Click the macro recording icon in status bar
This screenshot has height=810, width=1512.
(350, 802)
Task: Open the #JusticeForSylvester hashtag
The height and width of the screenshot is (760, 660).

┄┄┄┄┄┄

Output the full listing exactly, please.

### [Task solution]
Click the macro recording icon in status bar
This screenshot has height=810, width=1512.
(350, 802)
Task: Open the #JusticeForSylvester hashtag
The height and width of the screenshot is (760, 660).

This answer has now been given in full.